Provincial Parks ready for Camping Enthusiasts
Some of my fondest summertime memories are of camping with my family. We learnt to appreciate the beauty of our Provincial Parks, and the enthusiasm of those who spend a good part of their summer in the great outdoors. Provincial Parks open for regular nightly camping on Thursday, May 17, ready for the May long weekend campers.
Saskatchewan’s provincial park system was created in 1931 with the establishment of six provincial parks. It has now grown to include 35 provincial parks and 127 recreation sites. Our provincial parks have a great diversity, with something for everyone. Whether you’re looking for a place to gather and socialize, or for quiet natural beauty, there is a park to suit your liking.
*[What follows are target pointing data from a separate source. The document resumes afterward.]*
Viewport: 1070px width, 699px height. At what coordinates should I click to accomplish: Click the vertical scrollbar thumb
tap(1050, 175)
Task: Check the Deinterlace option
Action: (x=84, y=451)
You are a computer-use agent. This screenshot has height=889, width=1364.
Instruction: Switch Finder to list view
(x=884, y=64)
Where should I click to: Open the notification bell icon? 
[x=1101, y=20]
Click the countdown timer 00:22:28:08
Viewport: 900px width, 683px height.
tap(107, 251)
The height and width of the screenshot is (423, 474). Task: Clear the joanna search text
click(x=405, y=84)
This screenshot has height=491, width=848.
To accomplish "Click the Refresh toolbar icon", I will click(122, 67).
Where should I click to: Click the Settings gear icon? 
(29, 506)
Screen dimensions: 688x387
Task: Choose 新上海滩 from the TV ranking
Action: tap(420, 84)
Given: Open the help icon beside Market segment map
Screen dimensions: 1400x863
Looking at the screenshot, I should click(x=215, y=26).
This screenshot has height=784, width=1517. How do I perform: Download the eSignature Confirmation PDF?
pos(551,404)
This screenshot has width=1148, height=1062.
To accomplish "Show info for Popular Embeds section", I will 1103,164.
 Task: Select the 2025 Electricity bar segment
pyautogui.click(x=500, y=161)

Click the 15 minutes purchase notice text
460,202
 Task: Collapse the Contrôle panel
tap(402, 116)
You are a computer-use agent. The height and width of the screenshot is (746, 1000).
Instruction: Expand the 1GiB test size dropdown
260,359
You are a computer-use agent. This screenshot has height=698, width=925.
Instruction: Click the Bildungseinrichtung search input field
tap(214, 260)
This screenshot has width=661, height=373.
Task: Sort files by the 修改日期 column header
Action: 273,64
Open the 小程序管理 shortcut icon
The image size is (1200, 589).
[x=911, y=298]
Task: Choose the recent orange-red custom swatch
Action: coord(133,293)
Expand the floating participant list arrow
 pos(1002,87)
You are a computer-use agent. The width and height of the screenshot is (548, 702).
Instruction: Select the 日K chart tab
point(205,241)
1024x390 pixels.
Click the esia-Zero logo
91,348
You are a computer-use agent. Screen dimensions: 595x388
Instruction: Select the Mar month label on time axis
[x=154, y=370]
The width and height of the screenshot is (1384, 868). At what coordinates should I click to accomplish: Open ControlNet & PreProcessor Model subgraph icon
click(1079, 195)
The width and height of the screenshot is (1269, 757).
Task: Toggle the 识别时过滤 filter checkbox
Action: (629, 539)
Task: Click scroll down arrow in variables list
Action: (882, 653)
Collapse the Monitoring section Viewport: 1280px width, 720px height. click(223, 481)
Our provincial parks are just as attractive for day trips as for camping. Our closest park, Buffalo Pound Provincial Park, offers a balanced blend of nature and recreational opportunities. Because the area was once used by First Nations to corral bison, watching the captive herd of bison among the scenic rolling hills is a unique experience. The park offers excellent hiking and biking trails, fishing, swimming, bird-watching, canoeing and kayaking opportunities. At $65 for a vehicle transferable annual permit that allows entry into all of the Provincial Parks, or $10 for a daily permit, provincial parks are great value for your money. For seniors and new Canadian citizens, entry is free.
As part of the Government’s commitment to improve and upgrade our provincial parks, capital investment in Saskatchewan Parks will total $9.5 million in 2018-19. The Government of Saskatchewan has invested almost $99 million in capital expenditures in provincial parks since 2008-09; new campgrounds and recreational facilities have been developed, water and wastewater systems have been upgraded and expanded and almost 1,900 campsites have been electrified, a portion of which are full-service sites with water, sewer and electrical connections.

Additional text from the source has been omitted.